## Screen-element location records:
+++
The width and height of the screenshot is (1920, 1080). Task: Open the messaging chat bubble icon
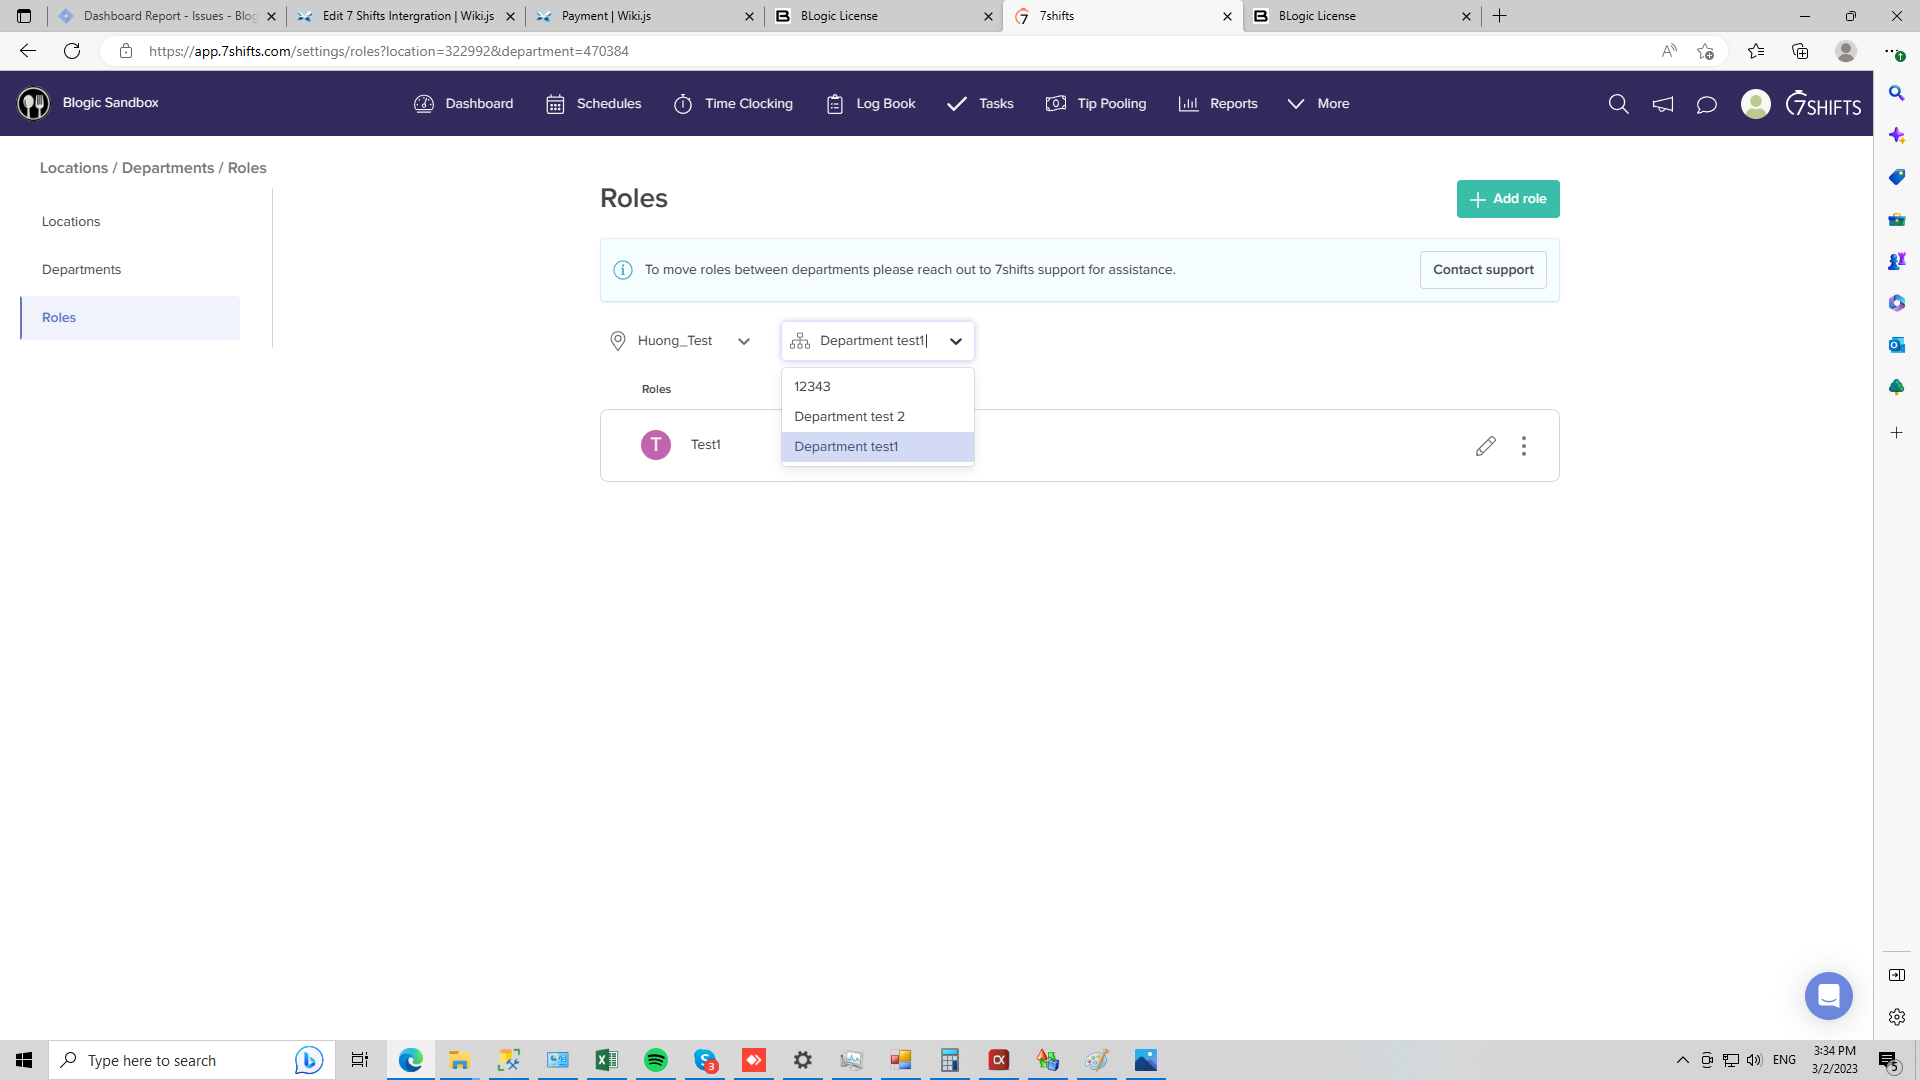tap(1706, 104)
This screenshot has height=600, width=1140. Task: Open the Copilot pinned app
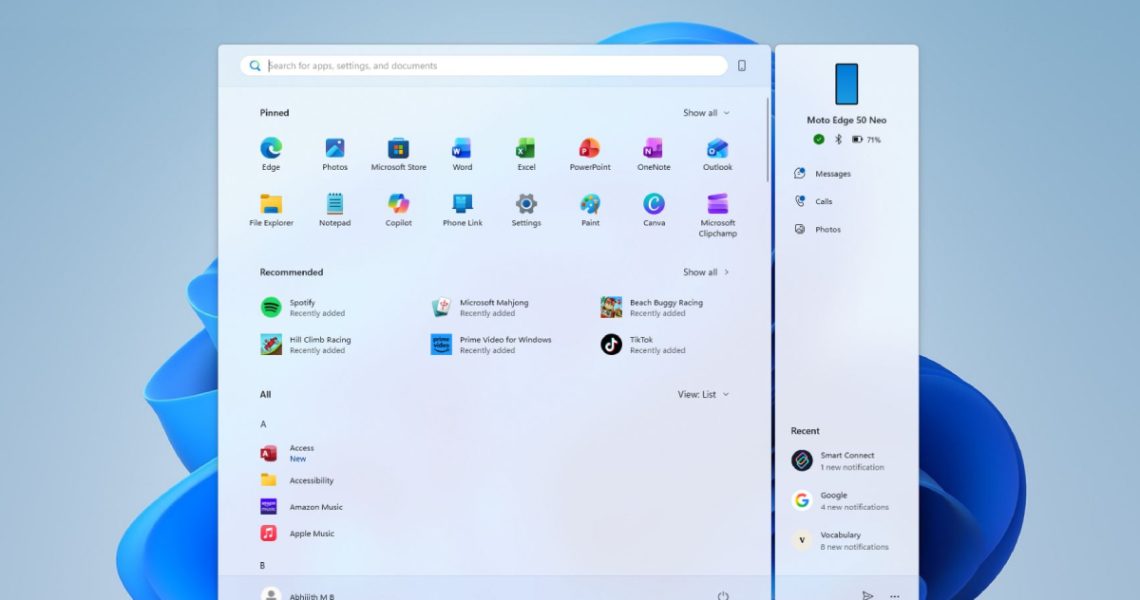click(x=398, y=204)
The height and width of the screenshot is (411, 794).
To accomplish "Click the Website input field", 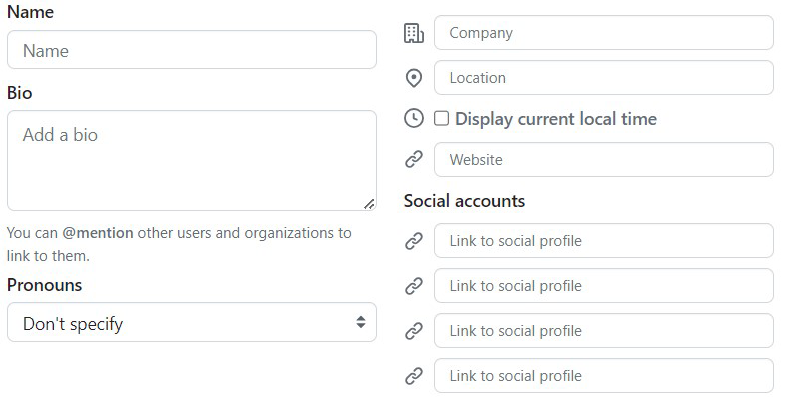I will tap(603, 160).
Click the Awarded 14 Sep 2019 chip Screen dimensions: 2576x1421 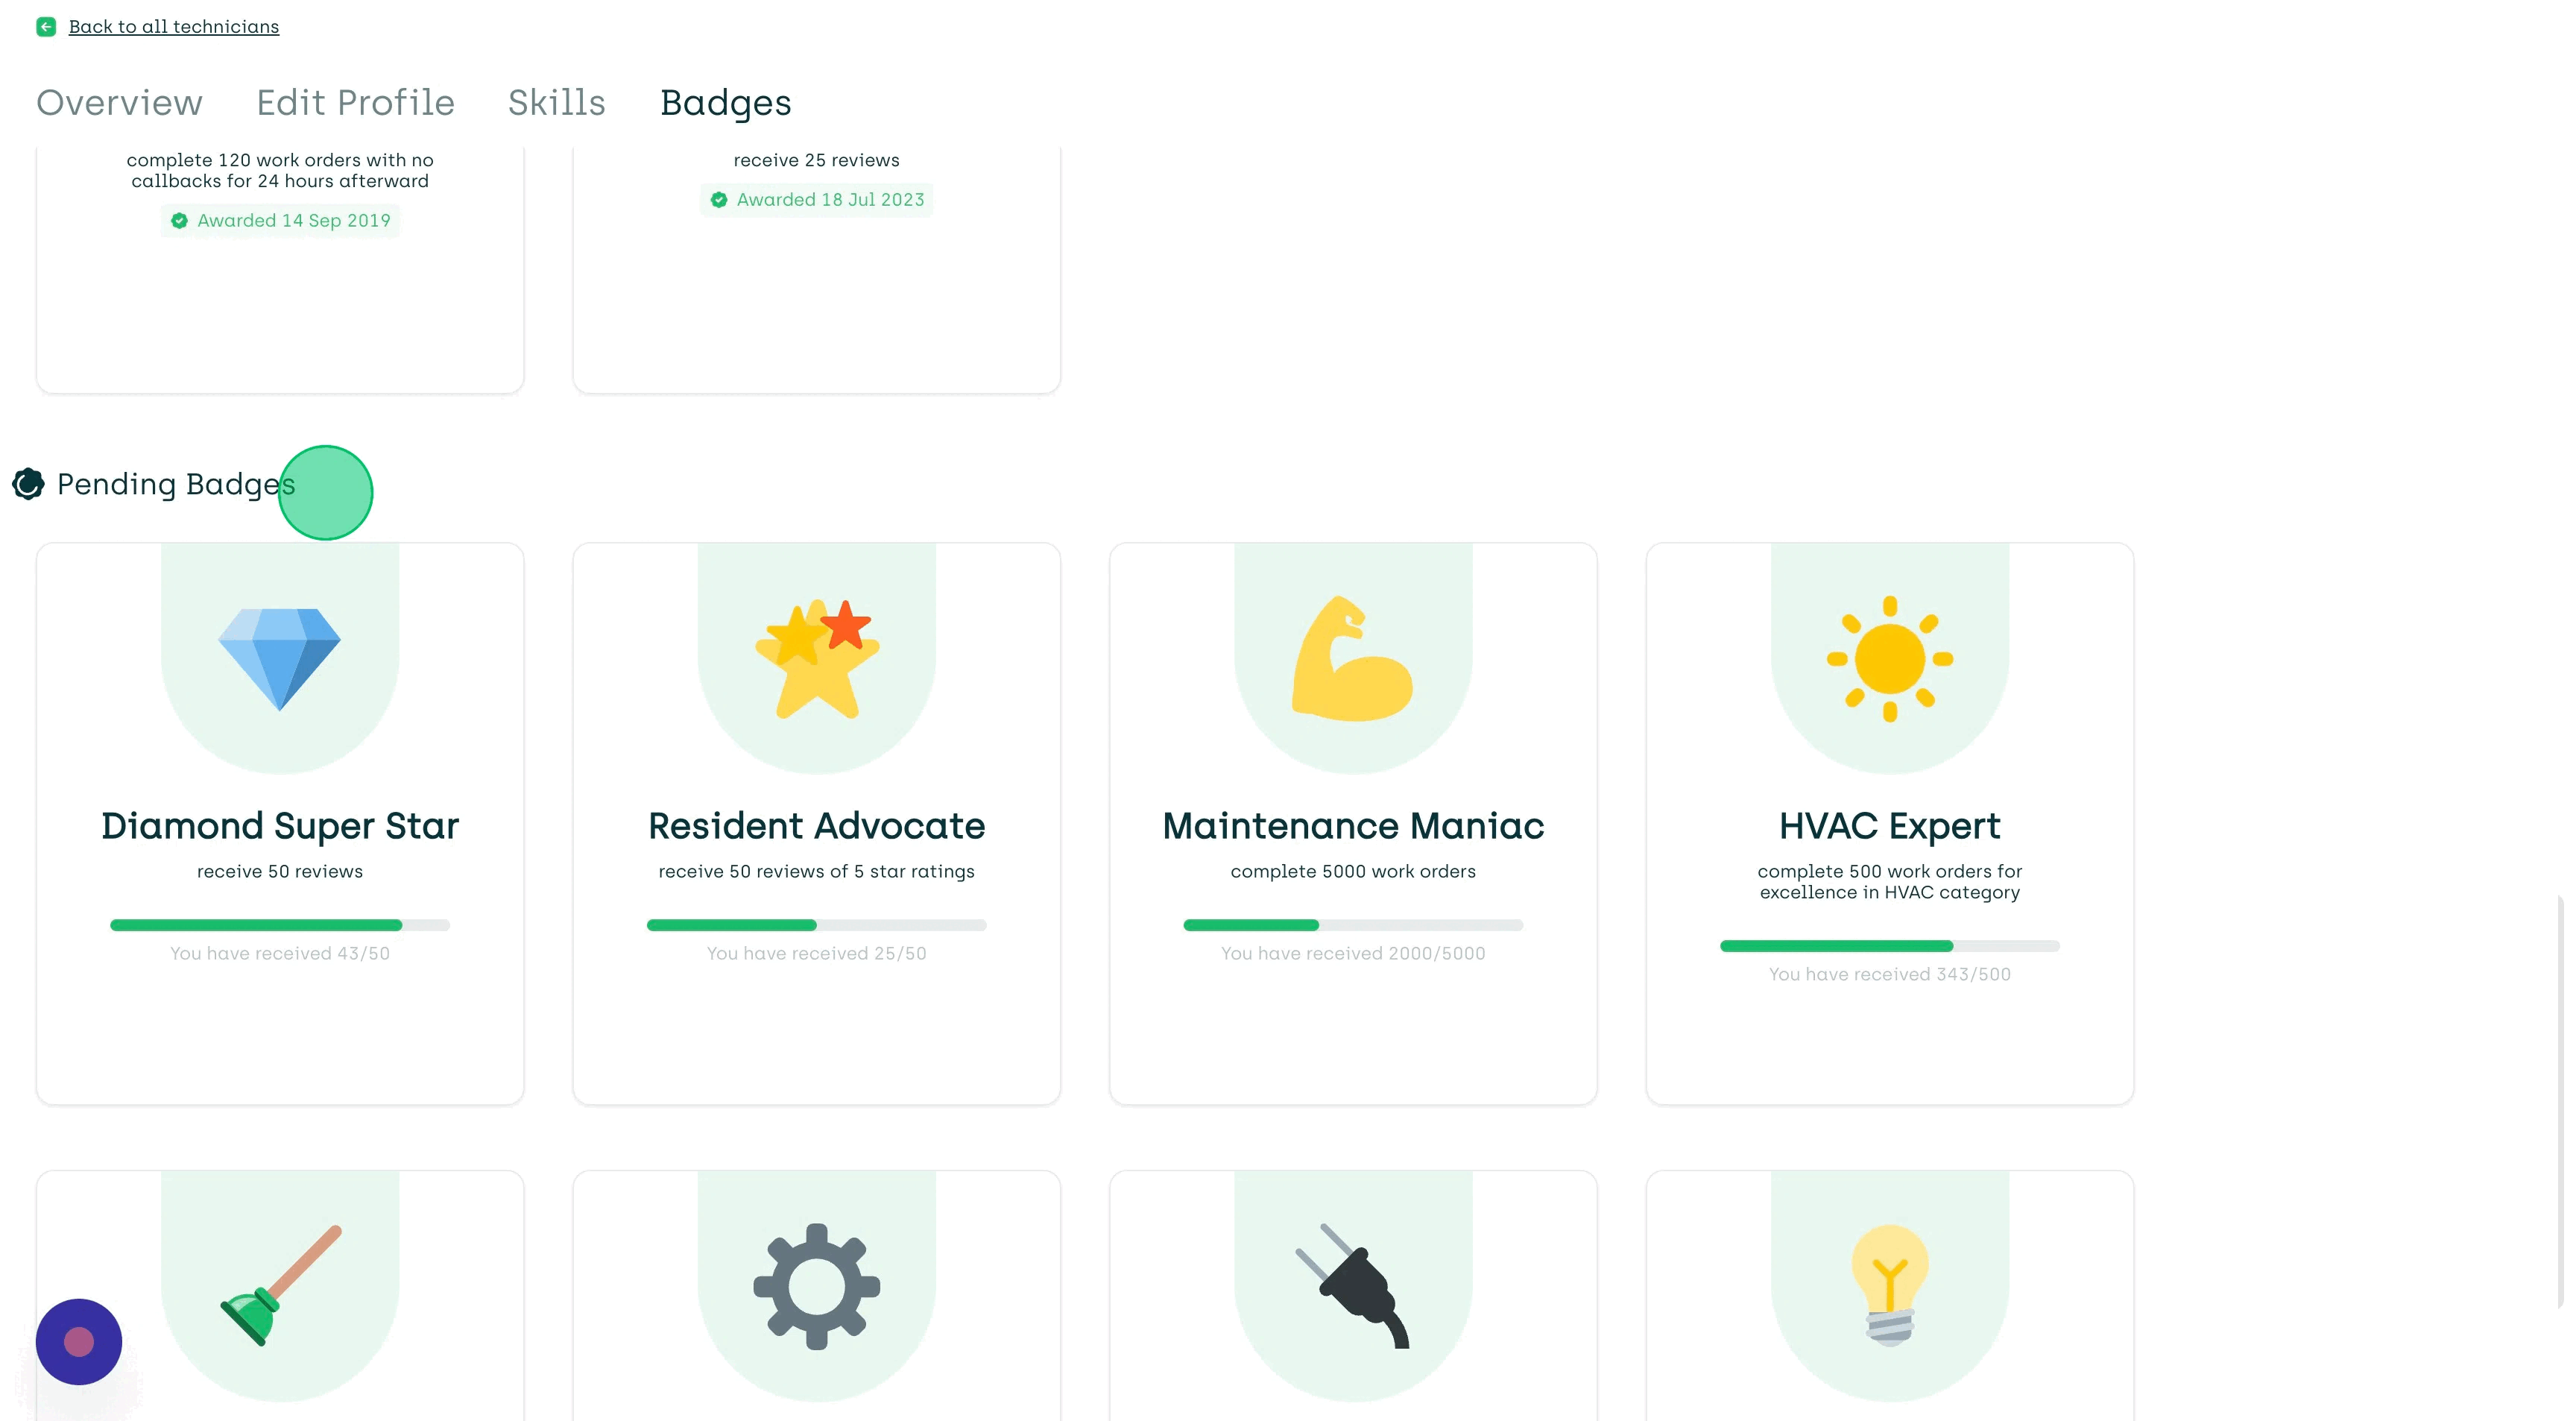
+++
## Aim of the task:
Rewrite the part of the material that runs from its start through the line containing "click(x=398, y=204)", replacing "screenshot" with "screen capture" and keeping everything else unchanged. Leave the pictures out of your answer.

## Solution for this problem:
The width and height of the screen capture is (1920, 1080). Task: Open the messaging chat bubble icon
tap(1706, 104)
This screen capture has height=600, width=1140. Task: Open the Copilot pinned app
click(x=398, y=204)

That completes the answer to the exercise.